New York-based Citi is the first major bank to report second-quarter earnings. Fellow Wall Street titans JPMorgan Chase & Co, Bank of America Corp and Goldman Sachs Group Inc are scheduled to report later in the week.
Bank stocks have been lagging the market in recent weeks amid concerns that their net interest margins, or the difference between what they pay on deposits and earn on loans, have been squeezed by falling interest rates. Citi’s interest margin declined slightly to 2.67% from 2.70% a year earlier and 2.72% in the first quarter of 2019.
Citi shares were down 0.3% in midday trading. The S&P 500 bank index was down 1%.
Analyst Marty Mosby of Vining Sparks said Citi’s drop in net interest margin sparked anxiety among investors that this will presage lower earnings and profitability for other big U.S. banks.
Citi continued to add loans and deposits in the most recent quarter, allaying concerns that a weaker economic outlook was hurting consumers’ ability to borrow.
Total loans at the third-largest U.S. bank by assets rose 3% to $689 billion, while deposits increased 5% to $1.05 trillion, excluding foreign exchange fluctuations.
Trading revenue, however, remained challenged. Fixed-income trading fell 4%, excluding a gain from Citi’s investment in TradeWeb, while revenue declined 9% in its equities business.
Executives at leading U.S. banks had warned that trading revenue would be hit by a slump in client activity due to burgeoning trade tensions and uncertainties around Britain’s planned exit from the European Union.
“We navigated an uncertain environment successfully by executing our strategy, and by showing disciplined expense, credit and risk management,” Chief Executive Officer Michael Corbat said in a statement.
A key was that the bank was able to make more money from its lending activities during the quarter. Net interest income rose 2%.
Net income rose to $4.80 billion, or $1.95 per share, in the second quarter, from $4.50 billion, or $1.63 per share, a year earlier. The quarter included a one-time gain of 12 cents per share related to the investment in electronic trading company TradeWeb.
Revenue rose 2% to $18.76 billion, while expenses fell 2%.
Analysts had expected a profit of $1.80 per share and revenue of $18.50 billion, according to IBES data from Refinitiv.
One of the broadest measures of performance improved dramatically as Citi posted a return of 11.9% on tangible common equity, up more than a percentage point from a year earlier.
Banks have been under pressure to cut costs as a weaker economic outlook raised concerns about revenue growth.
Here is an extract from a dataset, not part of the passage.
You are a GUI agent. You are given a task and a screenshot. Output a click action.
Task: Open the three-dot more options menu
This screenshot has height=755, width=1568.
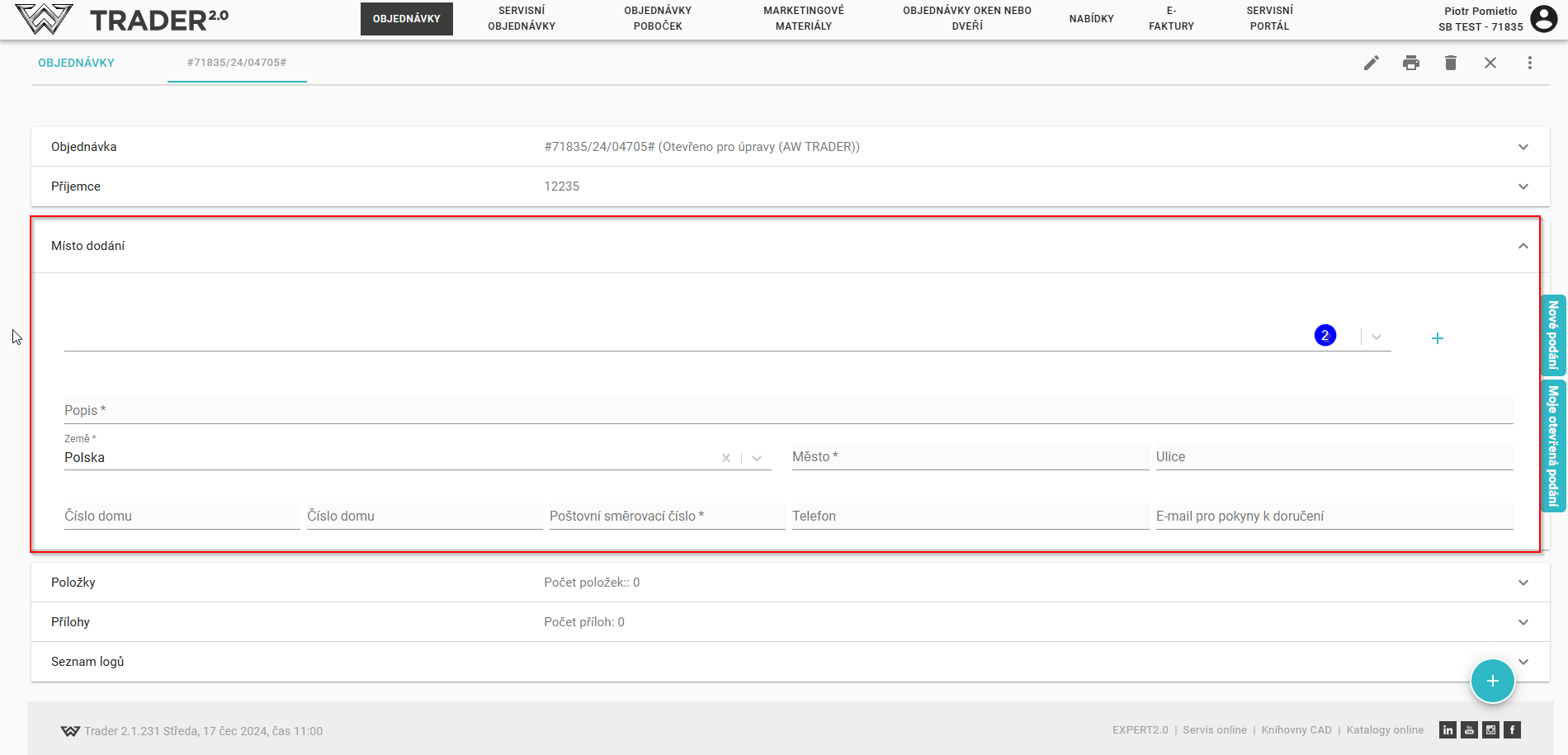1529,63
Chief Financial Officer Mark Mason said earlier this year the bank has accelerated some cost-cutting plans to cope with potential headwinds.
Citi’s per-share earnings have been propped up by a lower outstanding share count due to large stock buy-back programs, but investors have been pressuring the bank to prove it can grow profit organically. Its share count declined 10% in the second quarter from a year earlier.
Last month, Citi announced plans to return $21.5 billion to shareholders through a 6-cent dividend hike and a $17.1 billion stock repurchase program.
U.S. banks largely increased the amount of capital they plan to return to shareholders over the next year, but Goldman Sachs analyst Richard Ramsden warned that this year might represent “peak returns” for many in the group.